En Tunisie, un journaliste de 32 ans, Abdel Razzaq Zorgui, s’est immolé par le feu dans la nuit du 24 au 25 décembre. Il est mort après avoir dénoncé la pauvreté et la précarité dans lesquelles sont plongés ses compatriotes. Son geste a provoqué des violences avec les forces de l’ordre à Kasserine, dans le centre-ouest du pays.
Abdel Razzaq Zorgui, cameraman, photographe et père de famille de 32 ans avait prémédité sa mort. Sur les réseaux sociaux, il a publié une vidéo poignante, juste avant de s’imbiber d’essence et de passer à l’acte. Le trentenaire y dénonce les conditions de vie des habitants de sa région de Kasserine étouffée par le chômage de masse, « affamés et marginalisés », selon ses mots.

Après sa mort, des affrontements ont eu lieu entre manifestants et forces de l’ordre. Des violences se sont reproduites après son enterrement ce 25 décembre, quand des habitants ont jeté des pierres et brûlé des pneus, forçant la police à user de gaz lacrymogènes.
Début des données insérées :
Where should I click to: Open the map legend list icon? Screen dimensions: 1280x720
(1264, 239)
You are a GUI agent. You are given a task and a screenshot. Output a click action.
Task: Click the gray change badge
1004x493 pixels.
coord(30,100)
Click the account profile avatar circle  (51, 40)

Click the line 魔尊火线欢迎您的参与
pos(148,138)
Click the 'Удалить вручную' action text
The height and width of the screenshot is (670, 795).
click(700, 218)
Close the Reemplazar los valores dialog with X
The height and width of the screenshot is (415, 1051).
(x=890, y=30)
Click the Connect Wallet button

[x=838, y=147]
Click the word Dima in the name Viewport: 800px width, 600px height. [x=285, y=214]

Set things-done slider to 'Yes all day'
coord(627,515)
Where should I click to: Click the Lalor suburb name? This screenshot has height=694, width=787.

« Initier une révolution seul »

La révolution tunisienne est partie de cette région du centre-ouest, parmi les plus pauvres du pays, lorsqu’un vendeur ambulant s’est immolé par le feu. Dans la vidéo Facebook précédant sa mort, Abdel Razzaq appelle ses concitoyens à se révolter en lançant « Je vais initier une révolution seul », en référence directe à la révolte de décembre 2010 qui avait déclenché les printemps arabes.

Le pays fait actuellement face à une grave crise économique et sociale, marquée par un chômage au-dessus de 15%, une inflation à 8% et une chute du dinar, la devise nationale. En janvier dernier, la Tunisie a fait face à des scènes de violences et d’émeutes pendant lesquelles la population protestait contre le coût de la vie.